Klopfer (1976) proposed six dimensions regarding attitudes toward science namely;
the manifestation of favorable attitudes to science and scientists; acceptance of
scientific inquiry as a way of thought; adaptation of scientific attitudes; enjoyment of
science learning experiences; development of interest in science and science related
activities; and the development of interest in pursuing a career in science.
E. Hacieminoglu
Newhouse (1990) emphasizes that attitude is a very important factor in
influencing human behavior. Attitude is affected by personal opinion, and these
opinions can be formed through personal life experiences and education. Studies
concerning the science learning environment show that there is a relationship
between this environment and students attitude toward science (Riah & Fraser,
1997; Aldigre & Fraser, 2000; den Brok, Fisher & Rickards, 2004; Rakc, 2004;
Puacharearn & Fisher, 2004; Wahyudi & David, 2004; Telli, akroglu & den Brok,
2006). Attitudes toward science involves the students affective behaviors; for
example preference, acceptance, appreciation and commitment.
Oh and Yager (2004) stated that while students negative attitudes toward science
are related to a traditional approach in science instruction, their positive feelings are
associated with constructivist science classrooms. The authors also commented that
if students are provided with too much scientific information, they will have a more
negative attitude. Thus, the authors suggested that the learning environment should
be designed in such a way as to allow students to attain scientific knowledge and gain
a more positive attitude toward science. Several studies have indicated that the
classroom learning environment is a strong factor in determining and predicting
students attitudes toward science (Lawrenz, 1976; Simpson & Oliver, 1990; Riah &
Fraser, 1997; Aldolphe, Fraser & Aldridge, 2003). In other words, the classroom
environment generally shows a positive correlation with attitude. The current science
and technology curriculum and textbooks in use across the world emphasize the
importance of nature of science (NOS). The current curriculum in Turkey contains
some important features. The scientific method in the current curriculum includes
observation, stating hypotheses, collecting data, testing hypotheses, rejecting or
accepting hypotheses, and interpreting data. Imagination, creativity, objectivity,
inquiry, and being open to new ideas are all important in scientific processes. In
science and technology education students should learn the way of attaining
knowledge. When students learn new things through discovery, they can reconstruct
their knowledge. Also in the curriculum it is emphasized that scientific knowledge is
not constant but the information given is the best that is currently known. Moreover,
the current curriculum aims to develop awareness about scientific methods in
addition to scientific literacy per se. When these features are considered, this science
and technology curriculum embraces a constructivist approach. In the science and
technology curriculum most subjects are repeated at all grades at different levels of
difficulty from simple to complex. In this way students are encouraged to recall these
subjects fairly frequently and thus reinforce their learning.

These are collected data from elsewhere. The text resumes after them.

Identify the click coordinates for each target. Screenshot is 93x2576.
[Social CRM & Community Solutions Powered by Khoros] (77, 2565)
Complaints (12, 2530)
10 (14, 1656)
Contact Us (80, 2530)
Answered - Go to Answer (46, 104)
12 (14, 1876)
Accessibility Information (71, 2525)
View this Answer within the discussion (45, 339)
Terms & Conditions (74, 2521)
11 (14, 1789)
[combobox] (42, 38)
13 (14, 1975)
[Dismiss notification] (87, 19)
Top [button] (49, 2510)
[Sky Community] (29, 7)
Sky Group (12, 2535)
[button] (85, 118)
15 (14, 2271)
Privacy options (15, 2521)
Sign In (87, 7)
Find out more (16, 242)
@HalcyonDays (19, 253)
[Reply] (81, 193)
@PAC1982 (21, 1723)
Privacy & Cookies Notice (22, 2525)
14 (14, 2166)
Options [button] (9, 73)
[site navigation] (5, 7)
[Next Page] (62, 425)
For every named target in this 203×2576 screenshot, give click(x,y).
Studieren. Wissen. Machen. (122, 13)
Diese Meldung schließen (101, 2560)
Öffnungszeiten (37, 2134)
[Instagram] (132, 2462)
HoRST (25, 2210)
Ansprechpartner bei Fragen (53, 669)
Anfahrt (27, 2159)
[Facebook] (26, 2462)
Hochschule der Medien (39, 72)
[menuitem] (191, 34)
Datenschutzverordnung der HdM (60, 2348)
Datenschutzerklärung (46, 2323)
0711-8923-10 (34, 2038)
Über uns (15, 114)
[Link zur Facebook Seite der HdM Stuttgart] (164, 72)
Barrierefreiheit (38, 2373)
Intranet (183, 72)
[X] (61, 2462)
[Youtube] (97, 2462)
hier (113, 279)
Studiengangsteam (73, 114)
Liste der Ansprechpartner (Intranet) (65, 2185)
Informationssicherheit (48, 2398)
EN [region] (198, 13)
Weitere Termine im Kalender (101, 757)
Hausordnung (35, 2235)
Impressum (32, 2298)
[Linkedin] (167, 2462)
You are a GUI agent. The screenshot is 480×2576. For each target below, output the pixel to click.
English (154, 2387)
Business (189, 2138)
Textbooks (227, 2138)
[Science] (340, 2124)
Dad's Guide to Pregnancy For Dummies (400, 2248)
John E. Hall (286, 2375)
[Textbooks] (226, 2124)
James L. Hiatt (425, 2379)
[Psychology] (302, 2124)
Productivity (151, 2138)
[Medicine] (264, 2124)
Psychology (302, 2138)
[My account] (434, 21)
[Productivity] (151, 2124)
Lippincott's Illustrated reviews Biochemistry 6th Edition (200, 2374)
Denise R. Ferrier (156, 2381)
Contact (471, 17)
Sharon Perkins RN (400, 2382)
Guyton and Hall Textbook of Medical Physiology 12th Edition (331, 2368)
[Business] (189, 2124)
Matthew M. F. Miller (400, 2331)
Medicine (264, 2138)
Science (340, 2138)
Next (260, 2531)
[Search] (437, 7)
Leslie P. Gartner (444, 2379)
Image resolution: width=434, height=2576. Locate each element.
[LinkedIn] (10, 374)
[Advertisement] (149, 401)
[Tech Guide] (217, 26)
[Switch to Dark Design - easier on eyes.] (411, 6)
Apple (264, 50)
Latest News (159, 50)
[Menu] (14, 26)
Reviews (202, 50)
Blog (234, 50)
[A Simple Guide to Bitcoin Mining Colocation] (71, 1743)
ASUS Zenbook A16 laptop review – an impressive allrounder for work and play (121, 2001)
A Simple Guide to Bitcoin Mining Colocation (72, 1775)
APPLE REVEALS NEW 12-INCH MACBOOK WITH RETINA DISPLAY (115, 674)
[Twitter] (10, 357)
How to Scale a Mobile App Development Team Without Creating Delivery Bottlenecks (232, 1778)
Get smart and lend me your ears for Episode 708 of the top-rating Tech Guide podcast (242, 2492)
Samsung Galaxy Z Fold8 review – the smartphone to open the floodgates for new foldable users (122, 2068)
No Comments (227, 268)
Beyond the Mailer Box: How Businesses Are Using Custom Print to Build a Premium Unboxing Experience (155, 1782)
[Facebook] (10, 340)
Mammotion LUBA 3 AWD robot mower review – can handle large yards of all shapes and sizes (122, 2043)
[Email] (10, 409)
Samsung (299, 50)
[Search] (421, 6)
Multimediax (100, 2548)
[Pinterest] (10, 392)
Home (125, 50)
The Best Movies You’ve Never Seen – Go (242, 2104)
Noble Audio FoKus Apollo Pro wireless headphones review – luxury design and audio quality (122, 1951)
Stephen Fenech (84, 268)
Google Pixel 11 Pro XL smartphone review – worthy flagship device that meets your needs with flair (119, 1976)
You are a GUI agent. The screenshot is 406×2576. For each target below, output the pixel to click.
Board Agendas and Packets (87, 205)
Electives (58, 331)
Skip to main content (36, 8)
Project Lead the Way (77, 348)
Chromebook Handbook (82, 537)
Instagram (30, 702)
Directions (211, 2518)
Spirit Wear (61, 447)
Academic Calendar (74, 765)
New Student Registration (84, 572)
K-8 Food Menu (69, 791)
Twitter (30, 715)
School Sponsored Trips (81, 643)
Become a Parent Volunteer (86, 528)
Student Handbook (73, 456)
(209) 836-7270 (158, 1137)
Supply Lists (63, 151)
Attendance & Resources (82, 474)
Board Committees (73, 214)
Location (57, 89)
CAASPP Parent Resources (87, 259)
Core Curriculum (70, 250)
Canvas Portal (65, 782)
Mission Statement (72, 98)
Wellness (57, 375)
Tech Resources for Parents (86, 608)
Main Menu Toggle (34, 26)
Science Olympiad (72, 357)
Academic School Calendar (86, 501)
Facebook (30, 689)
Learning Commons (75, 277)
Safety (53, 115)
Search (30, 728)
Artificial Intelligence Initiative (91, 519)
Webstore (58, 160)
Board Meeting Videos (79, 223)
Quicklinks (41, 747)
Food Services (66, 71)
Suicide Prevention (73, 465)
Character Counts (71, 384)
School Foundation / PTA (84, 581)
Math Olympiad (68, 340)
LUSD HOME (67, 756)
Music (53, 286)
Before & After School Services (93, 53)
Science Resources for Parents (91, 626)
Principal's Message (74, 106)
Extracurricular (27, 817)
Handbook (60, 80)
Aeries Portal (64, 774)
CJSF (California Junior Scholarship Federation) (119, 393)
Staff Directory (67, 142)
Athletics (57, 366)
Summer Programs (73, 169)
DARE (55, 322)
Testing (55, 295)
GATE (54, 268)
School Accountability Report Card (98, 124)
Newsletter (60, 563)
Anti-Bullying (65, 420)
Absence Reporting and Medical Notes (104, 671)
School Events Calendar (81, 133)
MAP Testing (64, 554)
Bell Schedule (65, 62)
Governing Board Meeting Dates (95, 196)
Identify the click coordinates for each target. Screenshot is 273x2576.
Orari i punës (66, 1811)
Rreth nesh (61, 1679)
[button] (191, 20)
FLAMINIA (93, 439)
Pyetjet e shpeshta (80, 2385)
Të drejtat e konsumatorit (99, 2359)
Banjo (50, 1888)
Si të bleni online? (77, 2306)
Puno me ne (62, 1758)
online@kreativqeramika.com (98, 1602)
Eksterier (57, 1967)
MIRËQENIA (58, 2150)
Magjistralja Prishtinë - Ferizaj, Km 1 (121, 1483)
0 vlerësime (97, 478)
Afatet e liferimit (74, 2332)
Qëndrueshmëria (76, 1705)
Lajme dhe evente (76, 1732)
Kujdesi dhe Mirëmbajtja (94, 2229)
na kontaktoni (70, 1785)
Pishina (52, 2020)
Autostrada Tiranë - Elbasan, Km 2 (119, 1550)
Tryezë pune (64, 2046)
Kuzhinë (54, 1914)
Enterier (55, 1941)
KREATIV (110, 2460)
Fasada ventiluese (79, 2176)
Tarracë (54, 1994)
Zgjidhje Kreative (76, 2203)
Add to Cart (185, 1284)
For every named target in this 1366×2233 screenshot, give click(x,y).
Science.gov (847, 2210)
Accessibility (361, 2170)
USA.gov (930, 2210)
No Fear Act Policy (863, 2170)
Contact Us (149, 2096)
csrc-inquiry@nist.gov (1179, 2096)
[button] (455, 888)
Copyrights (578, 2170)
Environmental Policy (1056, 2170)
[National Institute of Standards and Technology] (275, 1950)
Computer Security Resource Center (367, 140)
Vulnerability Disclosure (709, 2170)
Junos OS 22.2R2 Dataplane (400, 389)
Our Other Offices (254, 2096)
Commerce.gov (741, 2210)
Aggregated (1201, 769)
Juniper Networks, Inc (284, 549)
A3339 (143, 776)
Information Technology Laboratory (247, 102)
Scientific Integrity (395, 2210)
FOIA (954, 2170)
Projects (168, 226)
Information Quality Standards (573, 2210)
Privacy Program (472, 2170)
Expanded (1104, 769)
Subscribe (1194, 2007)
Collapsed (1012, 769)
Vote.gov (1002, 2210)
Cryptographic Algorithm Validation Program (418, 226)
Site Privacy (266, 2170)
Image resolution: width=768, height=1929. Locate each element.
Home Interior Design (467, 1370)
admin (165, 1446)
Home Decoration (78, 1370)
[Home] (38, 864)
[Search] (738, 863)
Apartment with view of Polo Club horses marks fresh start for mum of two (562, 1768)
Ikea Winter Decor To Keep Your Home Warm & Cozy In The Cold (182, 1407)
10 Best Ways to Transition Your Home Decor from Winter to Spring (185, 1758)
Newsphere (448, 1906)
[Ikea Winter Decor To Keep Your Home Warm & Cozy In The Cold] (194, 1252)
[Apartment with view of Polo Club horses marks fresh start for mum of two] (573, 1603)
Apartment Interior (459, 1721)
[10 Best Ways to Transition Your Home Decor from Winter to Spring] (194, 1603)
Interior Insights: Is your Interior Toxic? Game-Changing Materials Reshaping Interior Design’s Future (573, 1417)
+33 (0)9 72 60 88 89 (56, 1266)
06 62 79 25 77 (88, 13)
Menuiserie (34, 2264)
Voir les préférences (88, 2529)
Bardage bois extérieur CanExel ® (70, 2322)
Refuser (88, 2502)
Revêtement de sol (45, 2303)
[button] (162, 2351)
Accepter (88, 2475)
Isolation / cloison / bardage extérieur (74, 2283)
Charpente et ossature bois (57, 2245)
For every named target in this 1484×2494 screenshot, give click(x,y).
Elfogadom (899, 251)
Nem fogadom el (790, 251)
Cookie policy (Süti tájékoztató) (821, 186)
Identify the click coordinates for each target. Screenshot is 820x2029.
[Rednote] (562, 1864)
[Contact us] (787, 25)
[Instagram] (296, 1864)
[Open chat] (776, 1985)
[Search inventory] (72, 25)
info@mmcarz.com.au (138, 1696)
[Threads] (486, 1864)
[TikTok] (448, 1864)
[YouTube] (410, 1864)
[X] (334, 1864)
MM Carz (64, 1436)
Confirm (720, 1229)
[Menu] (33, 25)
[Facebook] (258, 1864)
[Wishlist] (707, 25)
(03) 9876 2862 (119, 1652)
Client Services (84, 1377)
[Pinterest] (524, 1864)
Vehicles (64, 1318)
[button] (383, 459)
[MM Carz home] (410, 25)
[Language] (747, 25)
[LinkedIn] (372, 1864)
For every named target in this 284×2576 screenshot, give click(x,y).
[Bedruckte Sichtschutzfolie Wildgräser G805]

Individual differences play an important role in student learning (Koran & Koran,
1984). In addition to academic success, individual differences related to other factors
such as learning approaches, motivation, cognition, and anxiety have been studied
(Debacker & Nelson, 2000; Garcia & Pintrich, 1992; Lin & McKeachie, 1999; Qian,
1995; Koran & Koran, 1984; Zhang, 2000).
The findings of a study by Edmondson (1989) as well as those by Edmondson and
Novak (1993) showed the relation between student views about NOS, their
definitions of learning, and their approaches to studying and learning science.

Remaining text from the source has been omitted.